On South American trade deal, Italy sides with Bolsonaro over the Amazon

What about the Green New Deal, all the appeals to protect the Amazon, the complaints against the “villain” Bolsonaro? It was all just words. In the presence of the interests tied to the trade agreement between the European Union and the MERCOSUR countries (Argentina, Brazil, Paraguay and Uruguay), everything else, as if by magic, is suddenly relegated to second place.

This path was already taken when the treaty was signed on June 28 last year: by signing it, the EU Commission ignored the requests by 340 European and Latin American organizations which, alarmed by the devastating environmental and anti-indigenous policies being implemented in Brazil, urged the EU to send “an unequivocal signal” to the Bolsonaro government by “immediately” suspending the negotiations until there is a decisive change of approach in regard to the fight against deforestation, among other things.

However, the treaty is likely to pass unchanged through the current revision phase as well, which should be concluded in March, after which it will be ready for the process of ratification by the parliaments of each country, a necessary process for the treaty to enter into force, with the consequent start of a gradual process of opening up of trade relations between the two blocs.

The treaty is, however, encountering resistance on this path: Ireland has threatened to refuse to ratify it because of the impact on the environment and its national agriculture, Belgium’s Wallonia region has expressed its full opposition and Austria has gone even further by passing a bill in Parliament intended to force the government to veto the approval of the agreement.

Even more, the strong opposition from the French agricultural sector led Argentinian President Alberto Fernández, who is worried about the repercussions on Argentina’s agricultural industry, to sound out the Macron government during his visit to Europe for an opportunity to renegotiate the treaty.

It is very troubling that there has been no objection from the Italian side.
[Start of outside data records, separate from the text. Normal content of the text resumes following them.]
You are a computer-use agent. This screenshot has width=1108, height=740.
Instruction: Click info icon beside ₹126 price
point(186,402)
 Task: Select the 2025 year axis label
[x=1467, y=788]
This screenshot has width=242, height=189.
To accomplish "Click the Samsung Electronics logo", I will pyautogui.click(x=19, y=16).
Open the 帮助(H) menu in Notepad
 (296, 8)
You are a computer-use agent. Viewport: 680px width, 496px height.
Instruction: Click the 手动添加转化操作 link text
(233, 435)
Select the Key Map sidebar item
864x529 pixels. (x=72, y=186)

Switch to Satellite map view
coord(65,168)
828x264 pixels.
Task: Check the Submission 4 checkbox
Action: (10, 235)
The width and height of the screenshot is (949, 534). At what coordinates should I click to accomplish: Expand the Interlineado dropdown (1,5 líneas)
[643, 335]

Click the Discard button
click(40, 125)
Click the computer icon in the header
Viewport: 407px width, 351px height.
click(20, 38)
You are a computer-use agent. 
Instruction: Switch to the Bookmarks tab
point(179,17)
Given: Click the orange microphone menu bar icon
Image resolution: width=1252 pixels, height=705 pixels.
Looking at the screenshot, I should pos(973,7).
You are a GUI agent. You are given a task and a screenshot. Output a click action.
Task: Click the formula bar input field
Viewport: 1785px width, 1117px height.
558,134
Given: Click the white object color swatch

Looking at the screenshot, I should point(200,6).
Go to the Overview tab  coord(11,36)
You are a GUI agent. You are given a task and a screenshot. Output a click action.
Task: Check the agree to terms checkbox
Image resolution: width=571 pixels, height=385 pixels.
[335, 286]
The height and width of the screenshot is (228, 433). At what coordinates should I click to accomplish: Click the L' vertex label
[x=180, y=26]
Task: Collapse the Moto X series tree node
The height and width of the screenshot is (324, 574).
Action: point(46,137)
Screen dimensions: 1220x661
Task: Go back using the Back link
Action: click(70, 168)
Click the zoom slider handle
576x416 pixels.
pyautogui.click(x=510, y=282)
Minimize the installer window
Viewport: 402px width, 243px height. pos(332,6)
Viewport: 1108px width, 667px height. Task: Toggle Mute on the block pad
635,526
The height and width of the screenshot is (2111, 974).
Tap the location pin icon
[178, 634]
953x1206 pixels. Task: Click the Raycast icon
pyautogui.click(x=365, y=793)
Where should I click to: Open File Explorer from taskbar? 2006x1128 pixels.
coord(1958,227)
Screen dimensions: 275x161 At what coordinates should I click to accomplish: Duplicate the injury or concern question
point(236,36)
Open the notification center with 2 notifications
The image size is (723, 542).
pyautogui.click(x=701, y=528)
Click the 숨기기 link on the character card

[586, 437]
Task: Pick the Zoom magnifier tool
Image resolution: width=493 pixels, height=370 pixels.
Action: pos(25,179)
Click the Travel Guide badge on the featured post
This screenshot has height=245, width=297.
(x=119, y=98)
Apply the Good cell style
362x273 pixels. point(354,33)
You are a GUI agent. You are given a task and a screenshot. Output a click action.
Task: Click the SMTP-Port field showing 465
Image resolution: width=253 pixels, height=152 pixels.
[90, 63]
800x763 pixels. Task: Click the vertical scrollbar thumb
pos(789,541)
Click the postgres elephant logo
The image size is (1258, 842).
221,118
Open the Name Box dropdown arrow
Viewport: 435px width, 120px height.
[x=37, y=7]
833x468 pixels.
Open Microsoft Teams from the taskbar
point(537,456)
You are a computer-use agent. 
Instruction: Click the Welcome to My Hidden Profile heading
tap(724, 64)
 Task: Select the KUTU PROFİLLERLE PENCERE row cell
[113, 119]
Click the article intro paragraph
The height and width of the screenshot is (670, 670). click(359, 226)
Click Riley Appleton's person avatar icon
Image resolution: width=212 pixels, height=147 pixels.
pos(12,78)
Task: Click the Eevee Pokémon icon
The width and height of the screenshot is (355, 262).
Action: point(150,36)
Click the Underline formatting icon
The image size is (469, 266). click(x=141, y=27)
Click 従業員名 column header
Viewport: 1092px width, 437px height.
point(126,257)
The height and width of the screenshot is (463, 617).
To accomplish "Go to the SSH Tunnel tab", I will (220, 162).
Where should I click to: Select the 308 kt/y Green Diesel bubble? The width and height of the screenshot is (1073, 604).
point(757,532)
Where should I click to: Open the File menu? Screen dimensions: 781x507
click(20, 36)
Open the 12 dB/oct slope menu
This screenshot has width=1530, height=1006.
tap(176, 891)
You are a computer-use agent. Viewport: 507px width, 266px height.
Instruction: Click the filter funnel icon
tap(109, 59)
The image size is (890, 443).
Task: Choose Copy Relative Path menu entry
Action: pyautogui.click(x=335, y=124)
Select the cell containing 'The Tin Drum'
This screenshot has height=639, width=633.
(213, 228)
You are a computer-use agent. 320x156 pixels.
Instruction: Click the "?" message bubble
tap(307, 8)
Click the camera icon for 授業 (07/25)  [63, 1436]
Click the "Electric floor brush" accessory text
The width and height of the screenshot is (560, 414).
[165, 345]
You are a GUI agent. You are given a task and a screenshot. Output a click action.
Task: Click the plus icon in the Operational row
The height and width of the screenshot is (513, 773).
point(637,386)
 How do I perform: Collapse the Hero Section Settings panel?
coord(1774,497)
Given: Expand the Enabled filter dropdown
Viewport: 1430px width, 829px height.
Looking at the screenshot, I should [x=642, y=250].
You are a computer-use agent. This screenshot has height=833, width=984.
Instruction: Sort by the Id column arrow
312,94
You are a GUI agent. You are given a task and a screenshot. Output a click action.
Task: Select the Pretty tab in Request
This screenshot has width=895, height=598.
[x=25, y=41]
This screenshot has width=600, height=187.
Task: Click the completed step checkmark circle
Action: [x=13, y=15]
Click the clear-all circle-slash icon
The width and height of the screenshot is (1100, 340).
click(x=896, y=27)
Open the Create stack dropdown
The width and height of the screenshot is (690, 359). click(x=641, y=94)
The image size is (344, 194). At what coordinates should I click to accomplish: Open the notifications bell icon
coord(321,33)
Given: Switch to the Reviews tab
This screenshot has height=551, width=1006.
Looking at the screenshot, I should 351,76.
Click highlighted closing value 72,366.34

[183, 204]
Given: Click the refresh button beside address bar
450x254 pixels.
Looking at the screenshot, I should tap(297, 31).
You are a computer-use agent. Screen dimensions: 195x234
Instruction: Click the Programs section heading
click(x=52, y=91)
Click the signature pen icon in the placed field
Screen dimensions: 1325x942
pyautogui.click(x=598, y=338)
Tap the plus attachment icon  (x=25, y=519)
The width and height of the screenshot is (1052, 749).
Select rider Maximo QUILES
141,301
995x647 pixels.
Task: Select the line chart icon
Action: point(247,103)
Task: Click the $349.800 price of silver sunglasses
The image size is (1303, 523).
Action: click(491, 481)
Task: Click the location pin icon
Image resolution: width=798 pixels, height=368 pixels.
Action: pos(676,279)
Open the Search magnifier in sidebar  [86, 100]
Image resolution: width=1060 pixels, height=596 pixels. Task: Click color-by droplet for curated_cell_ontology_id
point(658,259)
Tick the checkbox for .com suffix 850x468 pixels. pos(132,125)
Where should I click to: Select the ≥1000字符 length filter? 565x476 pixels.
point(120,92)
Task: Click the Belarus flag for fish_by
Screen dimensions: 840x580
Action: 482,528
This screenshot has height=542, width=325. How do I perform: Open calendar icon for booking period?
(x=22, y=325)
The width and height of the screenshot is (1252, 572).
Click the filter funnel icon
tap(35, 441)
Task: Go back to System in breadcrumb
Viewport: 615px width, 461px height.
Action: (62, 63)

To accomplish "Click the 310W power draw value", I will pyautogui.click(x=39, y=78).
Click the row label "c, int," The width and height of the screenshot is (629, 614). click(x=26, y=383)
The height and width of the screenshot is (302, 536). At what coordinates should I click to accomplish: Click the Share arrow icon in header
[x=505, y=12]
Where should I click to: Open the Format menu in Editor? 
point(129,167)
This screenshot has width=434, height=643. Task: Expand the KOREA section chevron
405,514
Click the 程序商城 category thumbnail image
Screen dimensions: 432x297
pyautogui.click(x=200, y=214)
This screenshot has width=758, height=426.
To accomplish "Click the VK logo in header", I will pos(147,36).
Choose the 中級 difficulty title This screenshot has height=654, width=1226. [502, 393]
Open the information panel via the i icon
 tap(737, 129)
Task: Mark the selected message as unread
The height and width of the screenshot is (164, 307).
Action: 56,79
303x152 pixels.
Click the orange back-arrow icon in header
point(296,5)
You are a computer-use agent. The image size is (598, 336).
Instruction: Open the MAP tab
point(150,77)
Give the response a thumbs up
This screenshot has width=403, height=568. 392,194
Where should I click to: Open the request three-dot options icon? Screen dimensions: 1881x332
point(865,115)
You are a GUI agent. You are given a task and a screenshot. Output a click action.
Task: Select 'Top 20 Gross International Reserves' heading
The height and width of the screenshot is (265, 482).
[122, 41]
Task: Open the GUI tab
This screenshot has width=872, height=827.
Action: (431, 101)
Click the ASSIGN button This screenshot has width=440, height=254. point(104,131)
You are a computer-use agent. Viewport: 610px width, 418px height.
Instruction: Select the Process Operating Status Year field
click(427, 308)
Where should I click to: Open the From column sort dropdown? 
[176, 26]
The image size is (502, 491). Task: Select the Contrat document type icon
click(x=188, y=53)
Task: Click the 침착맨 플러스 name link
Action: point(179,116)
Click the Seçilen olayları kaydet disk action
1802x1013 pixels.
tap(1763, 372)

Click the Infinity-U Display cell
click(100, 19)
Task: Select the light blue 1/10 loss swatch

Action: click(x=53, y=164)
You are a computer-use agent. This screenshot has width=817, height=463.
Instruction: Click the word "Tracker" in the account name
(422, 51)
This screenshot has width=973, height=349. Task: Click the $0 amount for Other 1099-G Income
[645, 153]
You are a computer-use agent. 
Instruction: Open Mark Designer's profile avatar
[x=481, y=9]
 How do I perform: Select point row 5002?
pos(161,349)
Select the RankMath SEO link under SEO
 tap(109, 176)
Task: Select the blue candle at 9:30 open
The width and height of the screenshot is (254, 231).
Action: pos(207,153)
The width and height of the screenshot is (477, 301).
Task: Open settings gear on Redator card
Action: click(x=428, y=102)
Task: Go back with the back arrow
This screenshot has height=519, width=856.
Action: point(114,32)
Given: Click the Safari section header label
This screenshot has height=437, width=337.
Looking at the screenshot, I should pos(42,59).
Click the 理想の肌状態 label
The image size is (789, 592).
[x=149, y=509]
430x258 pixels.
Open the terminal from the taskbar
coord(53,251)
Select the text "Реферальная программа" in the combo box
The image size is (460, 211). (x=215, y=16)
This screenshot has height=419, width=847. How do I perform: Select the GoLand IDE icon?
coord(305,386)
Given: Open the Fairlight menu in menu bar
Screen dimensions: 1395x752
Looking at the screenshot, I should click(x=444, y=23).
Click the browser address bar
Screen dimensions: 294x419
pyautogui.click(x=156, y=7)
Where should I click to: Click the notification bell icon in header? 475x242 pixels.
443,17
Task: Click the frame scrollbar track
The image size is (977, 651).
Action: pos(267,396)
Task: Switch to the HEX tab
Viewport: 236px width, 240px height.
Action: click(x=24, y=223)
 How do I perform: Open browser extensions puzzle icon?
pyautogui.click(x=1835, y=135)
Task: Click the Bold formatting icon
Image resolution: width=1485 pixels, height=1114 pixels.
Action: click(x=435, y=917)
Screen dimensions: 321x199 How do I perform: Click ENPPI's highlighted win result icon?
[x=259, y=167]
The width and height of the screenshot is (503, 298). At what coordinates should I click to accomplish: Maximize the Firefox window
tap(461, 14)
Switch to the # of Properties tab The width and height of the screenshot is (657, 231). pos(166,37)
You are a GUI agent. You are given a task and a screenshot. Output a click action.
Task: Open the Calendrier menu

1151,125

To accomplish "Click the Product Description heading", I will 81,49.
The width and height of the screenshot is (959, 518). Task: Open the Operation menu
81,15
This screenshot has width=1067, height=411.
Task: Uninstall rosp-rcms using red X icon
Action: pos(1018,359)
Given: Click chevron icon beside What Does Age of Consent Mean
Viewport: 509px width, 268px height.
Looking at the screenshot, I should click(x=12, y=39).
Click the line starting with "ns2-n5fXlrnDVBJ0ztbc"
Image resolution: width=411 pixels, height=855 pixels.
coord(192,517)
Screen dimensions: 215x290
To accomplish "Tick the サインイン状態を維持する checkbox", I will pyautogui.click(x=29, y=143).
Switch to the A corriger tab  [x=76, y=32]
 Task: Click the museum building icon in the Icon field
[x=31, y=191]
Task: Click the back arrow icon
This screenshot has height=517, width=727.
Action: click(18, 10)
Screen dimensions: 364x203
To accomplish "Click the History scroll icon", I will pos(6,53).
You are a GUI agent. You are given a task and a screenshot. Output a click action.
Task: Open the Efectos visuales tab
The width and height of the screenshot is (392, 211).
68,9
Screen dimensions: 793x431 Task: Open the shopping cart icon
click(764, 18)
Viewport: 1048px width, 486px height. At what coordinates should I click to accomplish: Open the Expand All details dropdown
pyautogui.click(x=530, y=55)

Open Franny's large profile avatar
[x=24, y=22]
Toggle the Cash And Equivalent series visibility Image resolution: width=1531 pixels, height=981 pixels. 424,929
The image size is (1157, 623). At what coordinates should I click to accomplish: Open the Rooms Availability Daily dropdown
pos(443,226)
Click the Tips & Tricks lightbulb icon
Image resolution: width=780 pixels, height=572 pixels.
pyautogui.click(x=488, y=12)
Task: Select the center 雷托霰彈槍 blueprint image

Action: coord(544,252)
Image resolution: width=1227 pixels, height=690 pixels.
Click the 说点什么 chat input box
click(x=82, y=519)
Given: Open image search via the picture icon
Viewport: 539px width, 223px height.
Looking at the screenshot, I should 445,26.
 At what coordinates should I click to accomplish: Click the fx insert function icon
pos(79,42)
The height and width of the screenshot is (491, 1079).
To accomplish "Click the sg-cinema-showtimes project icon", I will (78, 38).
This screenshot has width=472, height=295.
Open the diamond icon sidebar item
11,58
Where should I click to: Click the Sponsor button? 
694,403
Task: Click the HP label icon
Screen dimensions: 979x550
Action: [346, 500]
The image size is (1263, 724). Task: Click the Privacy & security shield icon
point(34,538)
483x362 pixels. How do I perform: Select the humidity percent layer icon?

Quite the contrary—as Deputy Foreign Minister Marina Sereni made clear when speaking on February 6 at the “Latin America between Inequalities and Social Tensions” conference, the Italian government “is fighting to launch [the EU-MERCOSUR agreement] definitively.”

The Stop TTIP Italia campaign had sounded the alarm a long time ago, denouncing in particular the risk that an increase in beef exports from Brazil would lead to a rise in deforestation and fires in the Amazon, as well as the weakening of controls on products coming from countries where, in addition to GMOs, hundreds of pesticides prohibited in Europe are circulating freely, and the very limited protection for Italian products with a protected designation of origin (only 55 of which are protected under the treaty out of more than 290). The campaign reiterated its concerns on Tuesday in a press conference at the Chamber of Deputies, where it once again denounced the Italian government’s backsliding in the matter of the trade liberalization treaties with the USA and MERCOSUR.

There was also severe criticism from Rifondazione Communista, according to whom this treaty is both “lifeblood for the interests of agribusiness” and “fuel for the fires in the Amazon”: “If the PD stands with Bolsonaro, we stand with the indigenous peoples and the movements against climate change.”